Exercise brief: Locate the line that contains "You are a computer-use agent. 495x312 pixels.". Copy it and every following line through the end of the records, exactly, and include nothing else.

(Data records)
:::
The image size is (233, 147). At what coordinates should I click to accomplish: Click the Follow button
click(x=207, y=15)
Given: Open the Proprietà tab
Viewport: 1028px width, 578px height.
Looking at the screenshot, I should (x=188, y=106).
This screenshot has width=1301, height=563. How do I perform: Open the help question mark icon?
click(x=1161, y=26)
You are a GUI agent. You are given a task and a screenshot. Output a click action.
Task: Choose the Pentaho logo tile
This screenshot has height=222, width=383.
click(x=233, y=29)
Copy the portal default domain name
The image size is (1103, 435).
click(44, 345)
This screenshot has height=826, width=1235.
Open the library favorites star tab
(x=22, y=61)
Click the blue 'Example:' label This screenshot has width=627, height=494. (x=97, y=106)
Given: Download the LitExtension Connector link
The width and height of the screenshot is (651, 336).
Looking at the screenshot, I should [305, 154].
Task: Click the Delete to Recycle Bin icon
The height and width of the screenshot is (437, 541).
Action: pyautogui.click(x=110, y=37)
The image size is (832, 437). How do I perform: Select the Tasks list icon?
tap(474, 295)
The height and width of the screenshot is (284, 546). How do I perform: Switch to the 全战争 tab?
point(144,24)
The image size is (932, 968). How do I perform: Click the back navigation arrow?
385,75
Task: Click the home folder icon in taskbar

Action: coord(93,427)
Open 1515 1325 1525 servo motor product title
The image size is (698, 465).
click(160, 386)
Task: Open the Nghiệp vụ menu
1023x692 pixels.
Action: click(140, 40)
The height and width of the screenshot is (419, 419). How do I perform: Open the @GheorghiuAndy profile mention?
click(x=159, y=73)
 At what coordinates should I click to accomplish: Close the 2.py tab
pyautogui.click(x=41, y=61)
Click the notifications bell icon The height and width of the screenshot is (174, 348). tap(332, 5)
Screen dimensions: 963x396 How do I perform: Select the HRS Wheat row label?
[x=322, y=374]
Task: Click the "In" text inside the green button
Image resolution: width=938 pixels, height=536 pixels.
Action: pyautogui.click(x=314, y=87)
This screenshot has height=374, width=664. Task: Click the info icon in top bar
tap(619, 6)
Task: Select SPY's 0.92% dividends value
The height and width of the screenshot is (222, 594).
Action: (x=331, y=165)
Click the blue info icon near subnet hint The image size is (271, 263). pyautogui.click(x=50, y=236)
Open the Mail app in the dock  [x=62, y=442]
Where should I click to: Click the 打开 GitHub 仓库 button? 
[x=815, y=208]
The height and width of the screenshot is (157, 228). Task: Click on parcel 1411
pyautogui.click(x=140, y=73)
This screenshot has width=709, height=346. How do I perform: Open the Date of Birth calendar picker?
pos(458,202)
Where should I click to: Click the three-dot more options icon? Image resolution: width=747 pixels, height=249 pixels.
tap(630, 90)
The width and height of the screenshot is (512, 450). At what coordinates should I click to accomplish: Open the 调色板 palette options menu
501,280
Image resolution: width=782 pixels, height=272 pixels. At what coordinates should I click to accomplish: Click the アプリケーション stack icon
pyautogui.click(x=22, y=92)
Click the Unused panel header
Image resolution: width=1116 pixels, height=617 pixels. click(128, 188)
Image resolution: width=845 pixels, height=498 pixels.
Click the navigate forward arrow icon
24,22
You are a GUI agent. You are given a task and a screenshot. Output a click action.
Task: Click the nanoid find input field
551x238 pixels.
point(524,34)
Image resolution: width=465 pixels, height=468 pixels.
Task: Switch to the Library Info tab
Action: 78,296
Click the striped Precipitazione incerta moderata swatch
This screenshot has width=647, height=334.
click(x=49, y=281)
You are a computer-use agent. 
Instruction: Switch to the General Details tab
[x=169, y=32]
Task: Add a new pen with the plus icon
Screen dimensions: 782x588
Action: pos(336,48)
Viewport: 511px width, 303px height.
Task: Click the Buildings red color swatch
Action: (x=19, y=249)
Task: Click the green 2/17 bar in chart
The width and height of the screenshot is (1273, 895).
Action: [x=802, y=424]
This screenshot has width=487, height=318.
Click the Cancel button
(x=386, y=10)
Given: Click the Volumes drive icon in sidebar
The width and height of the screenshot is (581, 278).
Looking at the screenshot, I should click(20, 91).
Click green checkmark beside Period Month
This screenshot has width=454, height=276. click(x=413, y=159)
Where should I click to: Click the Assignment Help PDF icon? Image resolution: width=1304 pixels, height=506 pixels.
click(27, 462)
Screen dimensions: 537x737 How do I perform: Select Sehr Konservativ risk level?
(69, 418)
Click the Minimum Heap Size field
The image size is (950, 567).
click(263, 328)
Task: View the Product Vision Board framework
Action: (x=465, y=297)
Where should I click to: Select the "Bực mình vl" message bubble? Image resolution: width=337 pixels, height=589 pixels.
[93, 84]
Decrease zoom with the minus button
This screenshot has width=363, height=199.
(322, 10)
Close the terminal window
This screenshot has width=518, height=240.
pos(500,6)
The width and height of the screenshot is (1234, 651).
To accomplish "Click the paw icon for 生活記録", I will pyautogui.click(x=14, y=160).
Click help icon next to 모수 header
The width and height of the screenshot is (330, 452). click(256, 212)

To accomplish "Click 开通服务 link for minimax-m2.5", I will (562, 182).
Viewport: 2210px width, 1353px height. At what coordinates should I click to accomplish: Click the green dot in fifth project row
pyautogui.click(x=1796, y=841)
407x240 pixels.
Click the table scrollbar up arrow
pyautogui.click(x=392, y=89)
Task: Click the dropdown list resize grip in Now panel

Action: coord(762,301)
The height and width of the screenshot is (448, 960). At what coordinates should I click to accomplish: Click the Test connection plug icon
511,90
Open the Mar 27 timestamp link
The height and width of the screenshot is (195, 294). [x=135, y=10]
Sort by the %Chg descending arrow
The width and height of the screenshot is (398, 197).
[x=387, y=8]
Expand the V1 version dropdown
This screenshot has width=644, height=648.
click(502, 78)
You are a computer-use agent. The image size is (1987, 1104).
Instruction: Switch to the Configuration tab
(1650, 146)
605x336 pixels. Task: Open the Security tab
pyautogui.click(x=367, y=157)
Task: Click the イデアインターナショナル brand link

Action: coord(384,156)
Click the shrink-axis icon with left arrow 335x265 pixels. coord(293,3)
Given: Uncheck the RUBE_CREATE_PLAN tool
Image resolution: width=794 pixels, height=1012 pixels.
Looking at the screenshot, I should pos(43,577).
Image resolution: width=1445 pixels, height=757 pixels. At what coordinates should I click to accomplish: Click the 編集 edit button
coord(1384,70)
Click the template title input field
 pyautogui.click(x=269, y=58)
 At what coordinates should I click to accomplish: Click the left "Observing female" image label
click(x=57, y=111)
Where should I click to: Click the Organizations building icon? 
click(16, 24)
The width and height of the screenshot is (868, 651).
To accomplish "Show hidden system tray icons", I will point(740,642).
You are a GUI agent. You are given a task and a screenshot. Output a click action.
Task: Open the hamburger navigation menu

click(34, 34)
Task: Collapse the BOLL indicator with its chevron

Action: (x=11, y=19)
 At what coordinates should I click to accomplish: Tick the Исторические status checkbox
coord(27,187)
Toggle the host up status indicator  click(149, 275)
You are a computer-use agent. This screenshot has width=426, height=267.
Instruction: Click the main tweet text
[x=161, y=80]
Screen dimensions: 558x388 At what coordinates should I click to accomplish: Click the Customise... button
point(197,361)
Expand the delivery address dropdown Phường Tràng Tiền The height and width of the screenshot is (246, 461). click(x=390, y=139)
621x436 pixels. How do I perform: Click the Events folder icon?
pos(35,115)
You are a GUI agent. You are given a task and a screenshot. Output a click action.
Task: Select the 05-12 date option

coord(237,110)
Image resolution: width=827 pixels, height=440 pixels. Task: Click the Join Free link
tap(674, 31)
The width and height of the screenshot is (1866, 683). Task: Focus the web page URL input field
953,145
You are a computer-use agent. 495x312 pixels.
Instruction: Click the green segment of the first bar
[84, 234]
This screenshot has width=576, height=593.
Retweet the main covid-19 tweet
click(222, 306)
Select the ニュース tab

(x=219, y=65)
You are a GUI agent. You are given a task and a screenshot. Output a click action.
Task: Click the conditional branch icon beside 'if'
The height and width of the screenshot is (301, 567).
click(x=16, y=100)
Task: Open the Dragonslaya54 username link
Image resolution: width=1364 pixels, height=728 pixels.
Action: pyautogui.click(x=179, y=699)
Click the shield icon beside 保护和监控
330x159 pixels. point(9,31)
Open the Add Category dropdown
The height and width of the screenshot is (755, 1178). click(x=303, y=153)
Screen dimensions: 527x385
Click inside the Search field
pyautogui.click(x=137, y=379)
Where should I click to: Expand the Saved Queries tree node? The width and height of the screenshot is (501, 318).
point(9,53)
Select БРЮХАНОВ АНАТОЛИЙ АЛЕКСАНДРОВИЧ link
:::
Solved problem:
You are a computer-use agent. 495x312 pixels.
Instruction: Click the green segment of the first bar
[84, 234]
This screenshot has width=576, height=593.
Retweet the main covid-19 tweet
click(222, 306)
Select the ニュース tab

(x=219, y=65)
You are a GUI agent. You are given a task and a screenshot. Output a click action.
Task: Click the conditional branch icon beside 'if'
The height and width of the screenshot is (301, 567).
click(x=16, y=100)
Task: Open the Dragonslaya54 username link
Image resolution: width=1364 pixels, height=728 pixels.
Action: pyautogui.click(x=179, y=699)
Click the shield icon beside 保护和监控
330x159 pixels. point(9,31)
Open the Add Category dropdown
The height and width of the screenshot is (755, 1178). click(x=303, y=153)
Screen dimensions: 527x385
Click inside the Search field
pyautogui.click(x=137, y=379)
Where should I click to: Expand the Saved Queries tree node? The width and height of the screenshot is (501, 318).
point(9,53)
Select БРЮХАНОВ АНАТОЛИЙ АЛЕКСАНДРОВИЧ link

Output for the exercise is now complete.